Cinquante Français (des habitants sans doute), que de Lauzon avait enrôlés pour faire un camp volant, partirent de Sillery le 2 juillet 1653, sous la conduite d’Eustache Lambert,[2] dans l’intention de remonter le fleuve et de contenir les Iroquois qui se montraient par bandes à divers endroits du pays. Le plan des Iroquois consistait à bloquer Trois-Rivières et à emporter la place  ; pour cela ils marchaient au nombre de plusieurs centaines, qui apparurent à la fois sur les côteaux et sur le fleuve, coupant toutes les communications. Un de leurs détachements enleva près de Québec le père Poncet, jésuite, dont ils se servirent bientôt pour demander la paix, car la défaite humiliante qu’ils subirent le 22 août à l’assaut de Trois-Rivières (où commandait Pierre Boucher) leur inspira de ruser comme de coutume en parlant de la paix. On y consentit, ne pouvant faire autrement  ; il y eut échange de prisonniers  ; l’automne vit la joie et la tranquillité régner partout. Bien entendu que nos gens ne comptaient pas trop sur la durée de ce calme surprenant, mais dans l’espoir des secours de France, c’était toujours du temps de gagné. Cette trêve, en somme, dura une trentaine de mois qui furent marqués par quelques coups isolés des Iroquois dans nos campagnes. Les principales forces de ce peuple étaient alors occupées contre les autres nations sauvages qui les avoisinaient, à l’est et au sud de leur pays. On se souvient que, auparavant, ils avaient conquis le Haut-Canada. Nous les verrons, après quelques années, entreprendre la conquête de l’Ouest et y parvenir. Tout cela, parce que nous n’avions un peu de troupes de notre côté pour aller mettre le feu chez les Iroquois et par là protéger nos cultivateurs. On a fait l’éloge de ce régime inqualifiable  !

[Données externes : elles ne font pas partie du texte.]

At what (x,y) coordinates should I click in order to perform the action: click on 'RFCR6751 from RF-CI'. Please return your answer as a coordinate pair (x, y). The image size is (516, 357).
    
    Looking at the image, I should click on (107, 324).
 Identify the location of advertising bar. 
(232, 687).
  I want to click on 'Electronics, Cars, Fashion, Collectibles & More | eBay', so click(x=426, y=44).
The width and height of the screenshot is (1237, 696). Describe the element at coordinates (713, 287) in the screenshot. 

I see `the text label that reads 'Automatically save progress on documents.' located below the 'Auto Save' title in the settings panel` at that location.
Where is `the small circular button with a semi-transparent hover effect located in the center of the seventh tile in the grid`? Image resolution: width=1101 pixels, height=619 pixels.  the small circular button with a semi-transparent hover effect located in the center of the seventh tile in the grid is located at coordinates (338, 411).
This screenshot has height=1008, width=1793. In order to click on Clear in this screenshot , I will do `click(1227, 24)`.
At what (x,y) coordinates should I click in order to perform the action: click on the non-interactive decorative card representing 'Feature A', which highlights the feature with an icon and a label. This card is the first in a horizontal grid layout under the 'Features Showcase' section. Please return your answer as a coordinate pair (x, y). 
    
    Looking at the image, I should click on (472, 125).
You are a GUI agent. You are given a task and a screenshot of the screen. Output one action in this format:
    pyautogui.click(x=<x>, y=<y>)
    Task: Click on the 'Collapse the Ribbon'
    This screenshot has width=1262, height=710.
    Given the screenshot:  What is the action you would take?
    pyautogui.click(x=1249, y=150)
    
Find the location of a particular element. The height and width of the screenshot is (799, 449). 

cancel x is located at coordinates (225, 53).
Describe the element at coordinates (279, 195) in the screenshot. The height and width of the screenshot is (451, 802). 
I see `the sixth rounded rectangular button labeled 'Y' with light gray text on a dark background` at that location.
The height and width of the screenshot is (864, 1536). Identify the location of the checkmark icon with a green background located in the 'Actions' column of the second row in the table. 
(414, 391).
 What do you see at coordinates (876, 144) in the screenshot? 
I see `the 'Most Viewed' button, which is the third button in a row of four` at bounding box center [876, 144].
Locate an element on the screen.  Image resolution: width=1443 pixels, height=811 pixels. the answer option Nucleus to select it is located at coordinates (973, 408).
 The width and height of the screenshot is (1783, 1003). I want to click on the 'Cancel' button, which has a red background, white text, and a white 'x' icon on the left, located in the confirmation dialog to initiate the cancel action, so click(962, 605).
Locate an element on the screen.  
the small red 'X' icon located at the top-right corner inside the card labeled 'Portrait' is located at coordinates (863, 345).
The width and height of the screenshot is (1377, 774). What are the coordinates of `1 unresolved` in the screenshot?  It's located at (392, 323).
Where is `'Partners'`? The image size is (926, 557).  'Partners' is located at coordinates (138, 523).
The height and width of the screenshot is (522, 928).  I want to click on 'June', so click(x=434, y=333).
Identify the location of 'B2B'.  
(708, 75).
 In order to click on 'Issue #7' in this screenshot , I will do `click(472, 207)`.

Le 8 septembre 1653 eut lieu la procession du jubilé à Québec, où l’on pria pour obtenir du ciel le prompt retour de M. de Maisonneuve avec les renforts qu’il avait promis : d’amener de France. Le Journal des jésuites renferme la note suivante : « Les Onneyouts voyent la procession où il y avait plus de 400 fuseliers en bel ordre. » La Relation de 1659  ; p. 18, dit de son côté : « On fit marcher quatre cents mousquetaires bien armés… qui donnèrent de l’épouvante aux Iroquois… ce qui les fit juger que cette paix leur était d’autant plus nécessaire qu’ils remarquaient d’adresse en nos Français à manier les armes, dont ils venaient d’expérimenter quelques effets aux Trois-Rivières. » M. l’abbé Faillon (II, 171) commente ainsi ces textes : « On doit supposer que la plupart des hommes armés de la sorte étaient des Sauvages de Sillery ou de l’île d’Orléans, et que ces quatre cents mousquetaires n’étaient pas capables d’inspirer une grande

  1. Voir Société royale du Canada, 1896, pp. 14-17.
  2. Il était dans le pays depuis une dizaine d’années.